Interface PipelineStage


public interface PipelineStage
The atomic building bock of QueryApi queries.

A PipelineStage can be seen as a data processing node that

  1. gets data from an source: either a Tables.Table or a PipelineStage
  2. transforms it
  3. provides the transformed data as output which can be used either as input for another pipeline stage or directly fetched using stream(Function)

A PipelineStage can be instantiated via QueryApi.source(Tables.Table, List, Expression), QueryApi.source(Tables.Table, List) or QueryApi.source(Tables.Table) methods.

Once instantiated, another data transformation stage can be applied to its output, such as:

Each of those methods returns a PipelineStage so that multiple of stages can be chained to form a data transformation pipeline.

Once all stages are specified, the stream(Function) method can be used to query and fetch data from the database.

Here is an example of a data pipeline chaining an innerJoin, a filter and finally an aggregation stage.


 def date = new Date()
 def qapi = api.queryApi()
 def products = q.tables().products()
 def pExtCost =  q.tables().productExtensionRows("Cost")
 return qapi.source(products, [products.sku(), products.ProductGroup])
     // joins the "Cost" product extension
     .innerJoin(
         pExtCost,
         [pExtCost.Cost, pExtCost.Currency],
         { prev -> pExtCost.sku().equal(prev.sku) }
     // retain only valid cost entries
     ).filter({ prev ->
         qapi.exprs().and(
             prev.ValidFrom.lessOrEqual(date),
             prev.ValidTo.greaterOrEqual(date)
         )
      })
      // computes the average cost by ProductGroup and Currency
     .aggregateBy(
          {prev -> [prev.ProductGroup, prev.Currency]},
          {prev -> [qapi.exprs().avg(prev.Cost).as("averageCost")]}
      )
      // fetches the result and do something with it
     .stream { it.each { row ->
         // do something with the row
      }}
 
Since:
14.0 - Caribou Lou
  • Method Details

    • innerJoin

      PipelineStage innerJoin(Tables.Table table, Function<Tables.Columns,List<? extends Selectable>> selectables, Function<Tables.Columns,Expression> joinCriteria)
      Adds an innerJoin stage that joins this PipelineStage to another Tables.Table.

      As an SQL join:

      • the list of columns or expressions to be joined to the previous pipeline stage should be provided by the selectable parameter.
      • the joining criteria as a boolean expression should also be provided a the join criteria.
        ⚠ It is strongly recommended that the joining conditions use all fields of the database primary index.
      Both of those parameters should be constructed via a function that gets as argument an accessor to the previous stage columns.

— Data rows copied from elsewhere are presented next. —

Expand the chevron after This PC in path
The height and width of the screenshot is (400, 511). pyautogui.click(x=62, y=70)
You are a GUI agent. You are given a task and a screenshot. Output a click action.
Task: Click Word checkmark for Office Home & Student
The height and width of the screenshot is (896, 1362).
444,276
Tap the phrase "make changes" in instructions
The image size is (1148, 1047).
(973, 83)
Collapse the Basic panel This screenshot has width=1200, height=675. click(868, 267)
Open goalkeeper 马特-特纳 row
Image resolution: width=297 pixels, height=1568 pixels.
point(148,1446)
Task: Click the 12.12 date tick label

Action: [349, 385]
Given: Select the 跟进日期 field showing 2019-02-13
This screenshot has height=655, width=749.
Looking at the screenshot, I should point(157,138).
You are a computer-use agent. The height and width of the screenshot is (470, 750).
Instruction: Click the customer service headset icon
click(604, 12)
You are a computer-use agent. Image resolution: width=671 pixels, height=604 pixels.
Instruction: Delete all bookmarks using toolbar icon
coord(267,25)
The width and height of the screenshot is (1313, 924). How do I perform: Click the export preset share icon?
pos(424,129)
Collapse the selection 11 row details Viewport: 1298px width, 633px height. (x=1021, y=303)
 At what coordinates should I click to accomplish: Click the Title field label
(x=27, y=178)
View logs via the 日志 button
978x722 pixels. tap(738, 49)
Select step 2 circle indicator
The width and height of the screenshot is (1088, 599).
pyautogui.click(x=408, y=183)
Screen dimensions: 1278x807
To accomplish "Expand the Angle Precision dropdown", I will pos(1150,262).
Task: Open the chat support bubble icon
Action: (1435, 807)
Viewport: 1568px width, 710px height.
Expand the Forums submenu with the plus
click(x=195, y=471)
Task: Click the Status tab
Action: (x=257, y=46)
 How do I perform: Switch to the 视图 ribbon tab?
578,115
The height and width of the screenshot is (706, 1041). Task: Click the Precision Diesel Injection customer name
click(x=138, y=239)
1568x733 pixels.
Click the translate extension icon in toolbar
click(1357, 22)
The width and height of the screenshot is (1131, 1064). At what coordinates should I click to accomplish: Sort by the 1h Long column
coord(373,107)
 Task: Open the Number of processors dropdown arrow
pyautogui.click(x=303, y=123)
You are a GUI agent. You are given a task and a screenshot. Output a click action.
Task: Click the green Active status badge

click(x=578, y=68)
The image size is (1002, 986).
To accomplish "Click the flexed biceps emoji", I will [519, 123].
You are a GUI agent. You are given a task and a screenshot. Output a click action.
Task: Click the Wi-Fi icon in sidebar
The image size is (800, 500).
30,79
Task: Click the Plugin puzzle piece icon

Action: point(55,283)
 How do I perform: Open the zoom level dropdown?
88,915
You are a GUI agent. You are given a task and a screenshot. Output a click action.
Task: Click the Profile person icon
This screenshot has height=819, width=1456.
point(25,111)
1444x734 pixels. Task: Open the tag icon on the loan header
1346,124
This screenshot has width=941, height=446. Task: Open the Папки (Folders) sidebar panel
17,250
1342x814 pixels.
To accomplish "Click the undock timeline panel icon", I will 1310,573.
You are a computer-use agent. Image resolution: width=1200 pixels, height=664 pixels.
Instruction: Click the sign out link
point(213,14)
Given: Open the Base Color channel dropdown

      Here is an example of a simple innerJoin:

      
       def date = new Date()
       def qapi = api.queryApi()
       def products = q.tables().products()
       def pExtCost =  q.tables().productExtensionRows("Cost")
       return qapi.source(products, [products.sku(), products.ProductGroup])
           // joins the "Cost" product extension
           .innerJoin(
               pExtCost,
               [pExtCost.Cost, pExtCost.Currency],
               { prev -> qapi.exprs().and(
                   pExtCost.sku().equal(prev.sku),
                   prev.ValidFrom.lessOrEqual(date),
                   prev.ValidTo.greaterOrEqual(date)
               )}
            )
            // computes the average cost by ProductGroup and Currency
           .aggregateBy(
                {prev -> [prev.ProductGroup, prev.Currency]},
                {prev -> [qapi.exprs().avg(prev.Cost).as("averageCost")]}
            )
            // fetches the result and do something with it
           .stream { it.each { row ->
               // do something with the row
            }}
       
      Parameters:
      table - the Table to be joined to
      selectables - a function getting the reference to this stage output columns and returning the list of columns or expressions to be added to this stage output.
      joinCriteria - a function getting the reference to this stage output columns and returning the joining criteria
      Returns:
      a PipelineStage as a result of applying this innerJoin stage
      Since:
      14.0 - Caribou Lou
      See Also:
    • leftOuterJoin

      PipelineStage leftOuterJoin(Tables.Table table, Function<Tables.Columns,List<? extends Selectable>> selectables, Function<Tables.Columns,Expression> joinCriteria)
      Adds a leftOuterJoin stage that joins to this PipelineStage another Tables.Table.
      Parameters:
      table - the Table to be joined to
      selectables - a function getting the reference to this stage output columns and returning the list of columns or expressions to be added to this stage output.
      joinCriteria - the joining criteria
      Returns:
      a PipelineStage as a result of applying this leftOuterJoin stage
      Since:
      14.0 - Caribou Lou
      See Also:
    • aggregateBy

      PipelineStage aggregateBy(Function<Tables.Columns,List<? extends Expression>> by, Function<Tables.Columns,List<? extends Selectable>> selectables)
      Adds a stage that aggregates the outputs of this stage by a given set of expressions.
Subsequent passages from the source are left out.